**WHAT NEEDS TO BE DONE:**
This task calls for every entry below to be repeated exactly.

**SUPPLIED MATERIAL:**
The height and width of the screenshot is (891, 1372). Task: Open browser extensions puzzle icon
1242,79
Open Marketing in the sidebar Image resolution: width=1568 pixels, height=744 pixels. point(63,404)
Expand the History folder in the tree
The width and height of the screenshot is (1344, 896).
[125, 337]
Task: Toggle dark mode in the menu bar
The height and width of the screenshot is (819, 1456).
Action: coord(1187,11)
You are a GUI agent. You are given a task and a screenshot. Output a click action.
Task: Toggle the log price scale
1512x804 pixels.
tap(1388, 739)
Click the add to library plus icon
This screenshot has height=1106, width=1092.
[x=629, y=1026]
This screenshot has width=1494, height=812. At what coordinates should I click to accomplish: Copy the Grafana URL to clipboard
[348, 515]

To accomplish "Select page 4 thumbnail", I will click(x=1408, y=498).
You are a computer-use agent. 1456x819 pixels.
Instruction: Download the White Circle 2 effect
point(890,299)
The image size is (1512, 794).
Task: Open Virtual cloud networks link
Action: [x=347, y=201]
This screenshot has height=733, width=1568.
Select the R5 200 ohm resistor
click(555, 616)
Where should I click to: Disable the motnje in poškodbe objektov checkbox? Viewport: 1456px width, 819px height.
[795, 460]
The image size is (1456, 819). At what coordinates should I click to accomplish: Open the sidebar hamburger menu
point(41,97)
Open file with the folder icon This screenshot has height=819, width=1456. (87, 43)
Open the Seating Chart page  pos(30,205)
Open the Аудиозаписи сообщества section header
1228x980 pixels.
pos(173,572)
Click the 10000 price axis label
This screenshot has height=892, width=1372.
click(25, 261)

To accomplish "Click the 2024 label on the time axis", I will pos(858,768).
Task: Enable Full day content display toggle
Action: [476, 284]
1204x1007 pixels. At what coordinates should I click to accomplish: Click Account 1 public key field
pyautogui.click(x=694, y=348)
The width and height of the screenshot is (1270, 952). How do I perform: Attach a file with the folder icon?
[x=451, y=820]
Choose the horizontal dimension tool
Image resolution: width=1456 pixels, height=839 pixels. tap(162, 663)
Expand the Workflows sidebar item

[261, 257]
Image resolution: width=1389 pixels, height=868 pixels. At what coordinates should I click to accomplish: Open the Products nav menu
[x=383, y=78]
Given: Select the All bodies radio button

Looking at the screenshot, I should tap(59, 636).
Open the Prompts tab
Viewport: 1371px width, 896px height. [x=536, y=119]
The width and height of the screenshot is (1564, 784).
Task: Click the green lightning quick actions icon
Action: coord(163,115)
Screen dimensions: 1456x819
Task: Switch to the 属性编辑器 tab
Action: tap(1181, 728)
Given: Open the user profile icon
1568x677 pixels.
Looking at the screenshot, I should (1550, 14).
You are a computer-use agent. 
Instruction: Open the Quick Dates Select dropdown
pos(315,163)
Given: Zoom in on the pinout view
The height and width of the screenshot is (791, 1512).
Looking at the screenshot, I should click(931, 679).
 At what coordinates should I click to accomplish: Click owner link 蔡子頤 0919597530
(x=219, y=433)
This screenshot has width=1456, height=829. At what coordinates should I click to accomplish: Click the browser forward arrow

**ANSWER BELOW:**
The height and width of the screenshot is (891, 1372). Task: Open browser extensions puzzle icon
1242,79
Open Marketing in the sidebar Image resolution: width=1568 pixels, height=744 pixels. point(63,404)
Expand the History folder in the tree
The width and height of the screenshot is (1344, 896).
[125, 337]
Task: Toggle dark mode in the menu bar
The height and width of the screenshot is (819, 1456).
Action: coord(1187,11)
You are a GUI agent. You are given a task and a screenshot. Output a click action.
Task: Toggle the log price scale
1512x804 pixels.
tap(1388, 739)
Click the add to library plus icon
This screenshot has height=1106, width=1092.
[x=629, y=1026]
This screenshot has width=1494, height=812. At what coordinates should I click to accomplish: Copy the Grafana URL to clipboard
[348, 515]

To accomplish "Select page 4 thumbnail", I will click(x=1408, y=498).
You are a computer-use agent. 1456x819 pixels.
Instruction: Download the White Circle 2 effect
point(890,299)
The image size is (1512, 794).
Task: Open Virtual cloud networks link
Action: [x=347, y=201]
This screenshot has height=733, width=1568.
Select the R5 200 ohm resistor
click(555, 616)
Where should I click to: Disable the motnje in poškodbe objektov checkbox? Viewport: 1456px width, 819px height.
[795, 460]
The image size is (1456, 819). At what coordinates should I click to accomplish: Open the sidebar hamburger menu
point(41,97)
Open file with the folder icon This screenshot has height=819, width=1456. (87, 43)
Open the Seating Chart page  pos(30,205)
Open the Аудиозаписи сообщества section header
1228x980 pixels.
pos(173,572)
Click the 10000 price axis label
This screenshot has height=892, width=1372.
click(25, 261)

To accomplish "Click the 2024 label on the time axis", I will pos(858,768).
Task: Enable Full day content display toggle
Action: [476, 284]
1204x1007 pixels. At what coordinates should I click to accomplish: Click Account 1 public key field
pyautogui.click(x=694, y=348)
The width and height of the screenshot is (1270, 952). How do I perform: Attach a file with the folder icon?
[x=451, y=820]
Choose the horizontal dimension tool
Image resolution: width=1456 pixels, height=839 pixels. tap(162, 663)
Expand the Workflows sidebar item

[261, 257]
Image resolution: width=1389 pixels, height=868 pixels. At what coordinates should I click to accomplish: Open the Products nav menu
[x=383, y=78]
Given: Select the All bodies radio button

Looking at the screenshot, I should tap(59, 636).
Open the Prompts tab
Viewport: 1371px width, 896px height. [x=536, y=119]
The width and height of the screenshot is (1564, 784).
Task: Click the green lightning quick actions icon
Action: coord(163,115)
Screen dimensions: 1456x819
Task: Switch to the 属性编辑器 tab
Action: tap(1181, 728)
Given: Open the user profile icon
1568x677 pixels.
Looking at the screenshot, I should (1550, 14).
You are a computer-use agent. 
Instruction: Open the Quick Dates Select dropdown
pos(315,163)
Given: Zoom in on the pinout view
The height and width of the screenshot is (791, 1512).
Looking at the screenshot, I should click(931, 679).
 At what coordinates should I click to accomplish: Click owner link 蔡子頤 0919597530
(x=219, y=433)
This screenshot has width=1456, height=829. At what coordinates should I click to accomplish: Click the browser forward arrow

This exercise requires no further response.